Building on these positive signals, we developed an evaluation framework to ensure reliability. We’re validating memory accuracy through offline testing to confirm that summaries reflect original conversations and avoid hallucinations. We’re also benchmarking retrieval quality against a custom dataset to assess how well the system surfaces relevant memories at the right time.

We’ve also gained valuable insights around refining retrieval triggers. Initially, we saw that memory could be counterproductive for narrow transactional queries like “What’s my current balance?” In response, we fine-tuned Cleo’s logic to trigger retrieval primarily during open-ended conversations, where contextual recall adds greater value.

These early findings affirm that we’re on the right track. Memory is already helping Cleo become a better listener and financial assistant, laying the groundwork for smarter, more proactive features.

What’s next

Our evaluation framework will help us refine the current system, but we’re also focused on three enhancements to make memory even more valuable: richer memory structures, proactive retrieval, and increased transparency.

Currently, Cleo summarizes each session independently. This supports short-term recall—like referencing a budgeting goal from a few days ago—but doesn’t build a persistent, evolving view of the user. For that, the agent relies on other tools, backed by a relational database.

But many important facts, like long-term goals or financial constraints, emerge through conversation and stay relevant over time. Going forward, we plan to have Cleo reflect on stored memories to consolidate and update her understanding of these facts, enabling deeper continuity across sessions.

We’re also exploring proactive retrieval, where Cleo initiates check-ins based on memory: following up on a user’s adherence to their budgeting plan, or encouraging them when they make progress on a savings goal. In practice, this means linking memory to push notifications and app entry messages, so relevant context is present before the user initiates an interaction.

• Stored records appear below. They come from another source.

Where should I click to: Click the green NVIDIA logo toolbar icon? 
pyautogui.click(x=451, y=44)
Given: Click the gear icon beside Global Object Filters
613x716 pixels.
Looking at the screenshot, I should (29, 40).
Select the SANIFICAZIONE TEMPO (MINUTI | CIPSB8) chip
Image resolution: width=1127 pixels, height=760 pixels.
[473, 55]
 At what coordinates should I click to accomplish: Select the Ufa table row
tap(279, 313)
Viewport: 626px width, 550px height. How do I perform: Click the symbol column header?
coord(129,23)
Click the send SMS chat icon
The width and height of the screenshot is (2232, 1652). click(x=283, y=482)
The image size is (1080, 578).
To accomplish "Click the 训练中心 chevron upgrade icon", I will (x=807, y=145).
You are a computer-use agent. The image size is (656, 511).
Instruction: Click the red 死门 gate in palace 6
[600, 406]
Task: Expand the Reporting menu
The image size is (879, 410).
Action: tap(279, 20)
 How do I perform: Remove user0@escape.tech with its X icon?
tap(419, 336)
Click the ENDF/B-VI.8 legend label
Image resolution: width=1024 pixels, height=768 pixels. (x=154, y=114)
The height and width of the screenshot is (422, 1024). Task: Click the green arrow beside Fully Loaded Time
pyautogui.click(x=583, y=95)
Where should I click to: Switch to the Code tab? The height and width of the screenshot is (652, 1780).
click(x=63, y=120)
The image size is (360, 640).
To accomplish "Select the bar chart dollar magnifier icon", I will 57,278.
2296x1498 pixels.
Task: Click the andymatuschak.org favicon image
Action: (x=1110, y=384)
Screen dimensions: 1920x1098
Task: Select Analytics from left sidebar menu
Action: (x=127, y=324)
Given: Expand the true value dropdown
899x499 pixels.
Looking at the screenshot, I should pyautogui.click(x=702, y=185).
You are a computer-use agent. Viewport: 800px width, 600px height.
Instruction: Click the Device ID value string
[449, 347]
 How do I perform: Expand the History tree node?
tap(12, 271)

Finally, we’re designing a user interface that lets users view and manage Cleo’s stored memories. This builds trust and creates a feedback loop: When users can correct or clarify memories, the coaching experience feels more personalized and aligned with their goals.

Takeaways

Success isn’t measured by backend improvements alone, but whether we transform how users experience Cleo. Adding memory is a meaningful step toward an AI that remembers your story, not just data points.

Memory makes Cleo relational, not just reactive. She can now build on past conversations to offer more relevant, personalized coaching.
A lightweight architecture delivered fast value. Our LLM-powered summarization and tagging implementation lets us adjust what Cleo recalls at both storage and retrieval.
Memory unlocks a new generation of potential features. From proactive nudges to editable histories, Cleo is becoming a smarter, more supportive financial assistant.